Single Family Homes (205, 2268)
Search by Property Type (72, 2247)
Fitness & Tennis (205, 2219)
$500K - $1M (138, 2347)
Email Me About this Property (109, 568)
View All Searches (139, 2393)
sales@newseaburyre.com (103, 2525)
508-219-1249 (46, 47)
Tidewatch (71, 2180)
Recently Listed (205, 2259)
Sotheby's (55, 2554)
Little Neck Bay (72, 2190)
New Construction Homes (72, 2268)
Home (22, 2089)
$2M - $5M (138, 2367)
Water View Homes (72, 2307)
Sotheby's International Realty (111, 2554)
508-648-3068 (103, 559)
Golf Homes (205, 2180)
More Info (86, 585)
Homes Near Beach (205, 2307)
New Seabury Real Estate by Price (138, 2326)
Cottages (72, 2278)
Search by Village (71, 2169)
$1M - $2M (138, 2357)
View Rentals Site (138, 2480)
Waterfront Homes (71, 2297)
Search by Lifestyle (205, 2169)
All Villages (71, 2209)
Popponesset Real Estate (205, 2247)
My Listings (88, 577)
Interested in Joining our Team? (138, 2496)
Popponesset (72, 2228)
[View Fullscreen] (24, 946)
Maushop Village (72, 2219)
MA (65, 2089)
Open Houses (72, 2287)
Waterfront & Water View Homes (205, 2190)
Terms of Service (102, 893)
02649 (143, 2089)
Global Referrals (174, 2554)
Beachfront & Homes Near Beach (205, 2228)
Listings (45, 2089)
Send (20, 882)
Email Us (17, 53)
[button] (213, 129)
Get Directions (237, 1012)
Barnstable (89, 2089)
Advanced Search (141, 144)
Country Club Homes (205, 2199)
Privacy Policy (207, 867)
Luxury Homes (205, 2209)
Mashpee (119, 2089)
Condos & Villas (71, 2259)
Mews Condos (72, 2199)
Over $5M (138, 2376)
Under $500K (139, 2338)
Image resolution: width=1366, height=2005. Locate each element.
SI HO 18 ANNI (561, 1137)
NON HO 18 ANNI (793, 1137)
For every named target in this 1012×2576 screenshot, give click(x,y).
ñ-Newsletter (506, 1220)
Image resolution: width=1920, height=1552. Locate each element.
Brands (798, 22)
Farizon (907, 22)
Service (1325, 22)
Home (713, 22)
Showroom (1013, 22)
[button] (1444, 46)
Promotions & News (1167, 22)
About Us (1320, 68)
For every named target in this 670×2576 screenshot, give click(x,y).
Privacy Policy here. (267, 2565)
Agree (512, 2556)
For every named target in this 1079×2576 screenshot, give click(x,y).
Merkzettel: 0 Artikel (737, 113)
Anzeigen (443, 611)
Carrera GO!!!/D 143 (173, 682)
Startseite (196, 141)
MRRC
==*==
— WHAT THE EXERCISE ASKS —
Please set down the whole listing above without altering a single line.

— ANSWER TO THE PROBLEM —
Single Family Homes (205, 2268)
Search by Property Type (72, 2247)
Fitness & Tennis (205, 2219)
$500K - $1M (138, 2347)
Email Me About this Property (109, 568)
View All Searches (139, 2393)
sales@newseaburyre.com (103, 2525)
508-219-1249 (46, 47)
Tidewatch (71, 2180)
Recently Listed (205, 2259)
Sotheby's (55, 2554)
Little Neck Bay (72, 2190)
New Construction Homes (72, 2268)
Home (22, 2089)
$2M - $5M (138, 2367)
Water View Homes (72, 2307)
Sotheby's International Realty (111, 2554)
508-648-3068 (103, 559)
Golf Homes (205, 2180)
More Info (86, 585)
Homes Near Beach (205, 2307)
New Seabury Real Estate by Price (138, 2326)
Cottages (72, 2278)
Search by Village (71, 2169)
$1M - $2M (138, 2357)
View Rentals Site (138, 2480)
Waterfront Homes (71, 2297)
Search by Lifestyle (205, 2169)
All Villages (71, 2209)
Popponesset Real Estate (205, 2247)
My Listings (88, 577)
Interested in Joining our Team? (138, 2496)
Popponesset (72, 2228)
[View Fullscreen] (24, 946)
Maushop Village (72, 2219)
MA (65, 2089)
Open Houses (72, 2287)
Waterfront & Water View Homes (205, 2190)
Terms of Service (102, 893)
02649 (143, 2089)
Global Referrals (174, 2554)
Beachfront & Homes Near Beach (205, 2228)
Listings (45, 2089)
Send (20, 882)
Email Us (17, 53)
[button] (213, 129)
Get Directions (237, 1012)
Barnstable (89, 2089)
Advanced Search (141, 144)
Country Club Homes (205, 2199)
Privacy Policy (207, 867)
Luxury Homes (205, 2209)
Mashpee (119, 2089)
Condos & Villas (71, 2259)
Mews Condos (72, 2199)
Over $5M (138, 2376)
Under $500K (139, 2338)
Image resolution: width=1366, height=2005. Locate each element.
SI HO 18 ANNI (561, 1137)
NON HO 18 ANNI (793, 1137)
For every named target in this 1012×2576 screenshot, give click(x,y).
ñ-Newsletter (506, 1220)
Image resolution: width=1920, height=1552. Locate each element.
Brands (798, 22)
Farizon (907, 22)
Service (1325, 22)
Home (713, 22)
Showroom (1013, 22)
[button] (1444, 46)
Promotions & News (1167, 22)
About Us (1320, 68)
For every named target in this 670×2576 screenshot, give click(x,y).
Privacy Policy here. (267, 2565)
Agree (512, 2556)
For every named target in this 1079×2576 screenshot, give click(x,y).
Merkzettel: 0 Artikel (737, 113)
Anzeigen (443, 611)
Carrera GO!!!/D 143 (173, 682)
Startseite (196, 141)
MRRC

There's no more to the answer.